The active USAID Viable Support to Transition and Stability (VISTAS) program is a conflict mitigation program that started in 2013 “to promote peaceful coexistence,” foster “a more informed community” and facilitate a greater degree of trauma awareness to advance reconciliation between diverse communities. In 2018, the program hosted a conference in Jebel Boma County with traditional authority representatives, women leaders and youth leaders from Jie, Murle, Kachipo and Toposa to converse on key issues plaguing South Sudan regarding child abduction, gender-based violence, cattle raids and road ambushes.
Dissipating Ethnic Conflicts and Misinformation
Despite the remote locations and conflicts between the Jie, Murle, Kachipo and Toposa ethnic groups, the conference did lead to the development of resolutions and action plans to address inter-community conflicts. VISTAS has also provided technical assistance to media outlets to decrease potentially conflict-inducing miscommunication and misinformation while promoting interdependency through livestock and trade and conducting 196 trauma awareness sessions in 2018.
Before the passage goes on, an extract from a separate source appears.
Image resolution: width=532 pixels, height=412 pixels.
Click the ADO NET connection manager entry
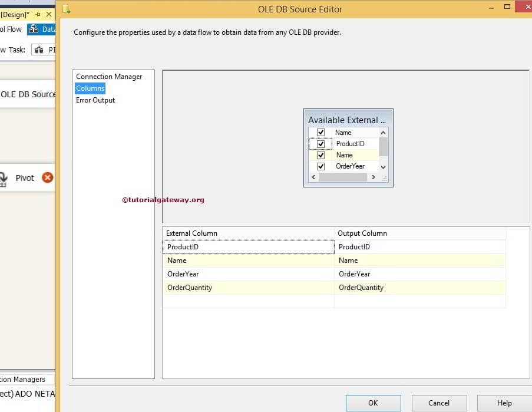[x=27, y=393]
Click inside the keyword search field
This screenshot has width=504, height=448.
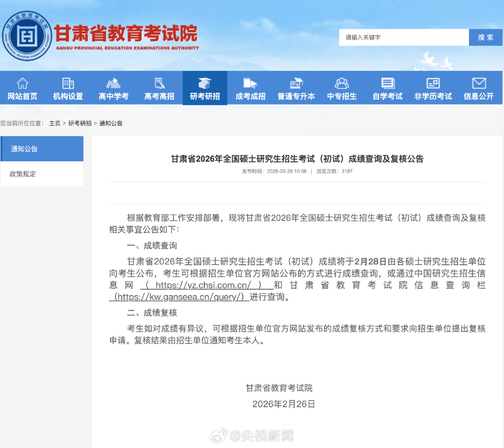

One of the most important facets of VISTAS is promoting a more well-informed society to prevent conflict through decreasing information asymmetry. To this end, VISTAS has assisted the development of independent media outlets, trained local journalists and set up community learning centers. USAID supplied these community centers with laptops, books and internet access to allow people with little formal education to educate themselves. While the independent media environment continues to face setbacks from the government and security forces, VISTAS has enabled the Juba Monitor and Radio Tamazuj to continue operating as the media outlets both represent large independent media networks designed to deliver information in an objective manner.
The Necessity of USAID Programs
With a poverty rate of 82%, according to the World Bank, today, more than 50% of South Sudan “still depends on emergency aid to survive” and millions are now displaced from the ongoing violence. USAID programs in South Sudan, while not enough to address the root causes of South Sudanese poverty, are necessary to alleviate abject poverty, ensure the survival of millions and develop a plan for long-term stability.